*Exercise*
Exactly reproduce the lines from the one holding "[email] (484, 22)" through the final line of the listing below, with both ends included and nothing else.

** Opening Dataset extract block **

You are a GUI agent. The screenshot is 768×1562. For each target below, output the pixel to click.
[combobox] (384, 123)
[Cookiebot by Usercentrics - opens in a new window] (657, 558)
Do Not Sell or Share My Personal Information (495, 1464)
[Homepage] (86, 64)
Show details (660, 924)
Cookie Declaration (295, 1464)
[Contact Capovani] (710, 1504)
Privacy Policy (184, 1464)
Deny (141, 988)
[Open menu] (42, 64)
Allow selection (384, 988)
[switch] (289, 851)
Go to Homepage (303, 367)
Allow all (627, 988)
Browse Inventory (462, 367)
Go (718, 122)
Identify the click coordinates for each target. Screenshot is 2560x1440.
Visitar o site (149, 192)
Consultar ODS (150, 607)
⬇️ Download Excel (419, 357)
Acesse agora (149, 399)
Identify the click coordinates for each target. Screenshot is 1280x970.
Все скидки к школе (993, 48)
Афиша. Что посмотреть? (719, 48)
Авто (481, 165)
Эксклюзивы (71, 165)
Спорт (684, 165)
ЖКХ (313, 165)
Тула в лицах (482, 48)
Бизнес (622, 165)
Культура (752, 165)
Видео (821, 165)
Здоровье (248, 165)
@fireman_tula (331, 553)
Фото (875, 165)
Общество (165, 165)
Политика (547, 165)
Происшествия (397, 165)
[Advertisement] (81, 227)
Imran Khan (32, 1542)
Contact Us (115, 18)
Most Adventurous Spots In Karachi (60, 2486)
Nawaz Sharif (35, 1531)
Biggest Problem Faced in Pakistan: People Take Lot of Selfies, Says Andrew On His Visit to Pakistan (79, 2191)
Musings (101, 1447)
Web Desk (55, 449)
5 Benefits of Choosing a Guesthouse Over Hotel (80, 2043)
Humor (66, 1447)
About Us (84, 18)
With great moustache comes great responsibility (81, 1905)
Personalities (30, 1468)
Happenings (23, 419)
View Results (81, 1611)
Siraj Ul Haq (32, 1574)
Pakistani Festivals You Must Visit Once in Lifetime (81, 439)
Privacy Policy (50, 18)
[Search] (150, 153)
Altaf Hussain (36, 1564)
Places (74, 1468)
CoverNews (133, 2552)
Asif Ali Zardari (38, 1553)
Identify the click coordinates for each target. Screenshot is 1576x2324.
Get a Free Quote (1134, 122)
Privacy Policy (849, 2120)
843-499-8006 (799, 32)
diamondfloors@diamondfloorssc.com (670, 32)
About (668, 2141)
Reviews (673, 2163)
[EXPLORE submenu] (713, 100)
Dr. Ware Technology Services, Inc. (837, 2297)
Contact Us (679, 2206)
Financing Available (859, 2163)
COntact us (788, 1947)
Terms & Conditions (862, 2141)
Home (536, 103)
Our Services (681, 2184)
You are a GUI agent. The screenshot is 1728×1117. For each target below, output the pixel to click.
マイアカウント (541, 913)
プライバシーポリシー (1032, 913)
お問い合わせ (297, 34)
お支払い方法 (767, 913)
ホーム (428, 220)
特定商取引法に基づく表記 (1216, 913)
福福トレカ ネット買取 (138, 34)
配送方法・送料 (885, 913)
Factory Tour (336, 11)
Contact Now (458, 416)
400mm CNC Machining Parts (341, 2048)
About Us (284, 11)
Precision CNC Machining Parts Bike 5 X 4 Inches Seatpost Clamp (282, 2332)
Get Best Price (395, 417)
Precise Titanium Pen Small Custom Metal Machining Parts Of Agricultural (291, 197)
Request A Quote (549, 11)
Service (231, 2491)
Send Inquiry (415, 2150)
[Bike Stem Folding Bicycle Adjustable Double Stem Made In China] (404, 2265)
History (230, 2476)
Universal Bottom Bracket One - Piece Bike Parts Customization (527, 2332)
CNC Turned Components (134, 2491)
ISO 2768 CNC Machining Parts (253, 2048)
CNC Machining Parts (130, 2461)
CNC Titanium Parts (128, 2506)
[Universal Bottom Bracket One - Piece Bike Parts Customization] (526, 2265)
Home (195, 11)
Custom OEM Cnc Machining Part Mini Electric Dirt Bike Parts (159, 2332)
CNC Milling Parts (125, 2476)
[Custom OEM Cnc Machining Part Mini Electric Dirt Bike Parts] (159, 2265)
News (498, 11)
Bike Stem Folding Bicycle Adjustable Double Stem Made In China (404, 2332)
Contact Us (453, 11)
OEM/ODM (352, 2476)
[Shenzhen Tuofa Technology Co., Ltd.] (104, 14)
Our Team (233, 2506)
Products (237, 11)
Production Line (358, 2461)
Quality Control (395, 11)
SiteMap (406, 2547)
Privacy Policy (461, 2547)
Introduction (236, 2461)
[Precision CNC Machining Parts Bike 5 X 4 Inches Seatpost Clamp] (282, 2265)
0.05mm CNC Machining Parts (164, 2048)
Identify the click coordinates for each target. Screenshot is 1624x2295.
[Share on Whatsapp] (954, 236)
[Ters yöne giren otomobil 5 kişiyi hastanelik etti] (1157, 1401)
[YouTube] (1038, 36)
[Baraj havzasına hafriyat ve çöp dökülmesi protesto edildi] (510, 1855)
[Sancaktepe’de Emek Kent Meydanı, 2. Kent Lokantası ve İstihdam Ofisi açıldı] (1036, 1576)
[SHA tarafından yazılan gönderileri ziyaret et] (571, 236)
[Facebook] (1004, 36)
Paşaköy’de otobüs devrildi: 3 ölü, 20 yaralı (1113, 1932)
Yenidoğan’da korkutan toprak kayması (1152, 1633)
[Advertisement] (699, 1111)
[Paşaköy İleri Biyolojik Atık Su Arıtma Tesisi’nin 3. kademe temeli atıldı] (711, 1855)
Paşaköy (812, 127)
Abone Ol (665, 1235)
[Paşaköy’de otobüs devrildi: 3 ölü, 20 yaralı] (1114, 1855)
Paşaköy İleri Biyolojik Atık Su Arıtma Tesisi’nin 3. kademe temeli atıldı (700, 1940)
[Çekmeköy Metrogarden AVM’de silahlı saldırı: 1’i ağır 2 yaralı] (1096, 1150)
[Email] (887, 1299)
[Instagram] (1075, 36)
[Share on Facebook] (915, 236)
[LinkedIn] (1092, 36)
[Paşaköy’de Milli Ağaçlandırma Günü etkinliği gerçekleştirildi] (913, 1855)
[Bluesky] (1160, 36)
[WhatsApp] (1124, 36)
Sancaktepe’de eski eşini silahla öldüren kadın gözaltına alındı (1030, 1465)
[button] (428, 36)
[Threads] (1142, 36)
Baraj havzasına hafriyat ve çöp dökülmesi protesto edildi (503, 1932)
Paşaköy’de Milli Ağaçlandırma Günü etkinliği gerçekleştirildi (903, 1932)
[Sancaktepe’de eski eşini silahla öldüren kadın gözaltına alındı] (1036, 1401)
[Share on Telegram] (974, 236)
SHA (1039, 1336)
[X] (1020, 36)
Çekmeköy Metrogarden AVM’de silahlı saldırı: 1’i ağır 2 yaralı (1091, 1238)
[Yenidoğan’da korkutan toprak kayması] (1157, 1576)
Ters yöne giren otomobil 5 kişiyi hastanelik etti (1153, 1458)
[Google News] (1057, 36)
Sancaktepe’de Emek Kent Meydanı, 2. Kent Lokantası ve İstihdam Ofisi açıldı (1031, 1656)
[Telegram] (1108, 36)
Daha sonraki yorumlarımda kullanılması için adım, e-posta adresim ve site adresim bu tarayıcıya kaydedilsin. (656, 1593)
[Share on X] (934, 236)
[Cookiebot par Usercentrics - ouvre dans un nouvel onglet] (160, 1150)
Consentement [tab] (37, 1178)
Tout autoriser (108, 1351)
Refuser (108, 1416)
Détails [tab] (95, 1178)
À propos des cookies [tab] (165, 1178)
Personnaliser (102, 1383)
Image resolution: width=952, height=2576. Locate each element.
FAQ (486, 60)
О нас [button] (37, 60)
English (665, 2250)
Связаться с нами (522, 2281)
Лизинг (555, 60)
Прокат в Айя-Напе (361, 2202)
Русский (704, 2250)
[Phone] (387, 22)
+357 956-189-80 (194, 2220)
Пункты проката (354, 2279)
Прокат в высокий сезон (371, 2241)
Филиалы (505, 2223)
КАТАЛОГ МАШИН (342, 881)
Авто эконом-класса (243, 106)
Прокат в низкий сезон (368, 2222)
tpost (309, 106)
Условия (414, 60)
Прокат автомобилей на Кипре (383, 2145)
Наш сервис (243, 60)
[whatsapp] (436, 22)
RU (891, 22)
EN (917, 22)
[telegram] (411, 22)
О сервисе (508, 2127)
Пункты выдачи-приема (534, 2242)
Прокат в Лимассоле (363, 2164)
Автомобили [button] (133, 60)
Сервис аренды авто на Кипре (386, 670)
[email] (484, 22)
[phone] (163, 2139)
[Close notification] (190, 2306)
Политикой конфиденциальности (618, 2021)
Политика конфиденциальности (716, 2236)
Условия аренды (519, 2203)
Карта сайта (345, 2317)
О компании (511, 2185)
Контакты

** Closing Dataset extract block **

*Answer space*
[email] (484, 22)
[phone] (163, 2139)
[Close notification] (190, 2306)
Политикой конфиденциальности (618, 2021)
Политика конфиденциальности (716, 2236)
Условия аренды (519, 2203)
Карта сайта (345, 2317)
О компании (511, 2185)
Контакты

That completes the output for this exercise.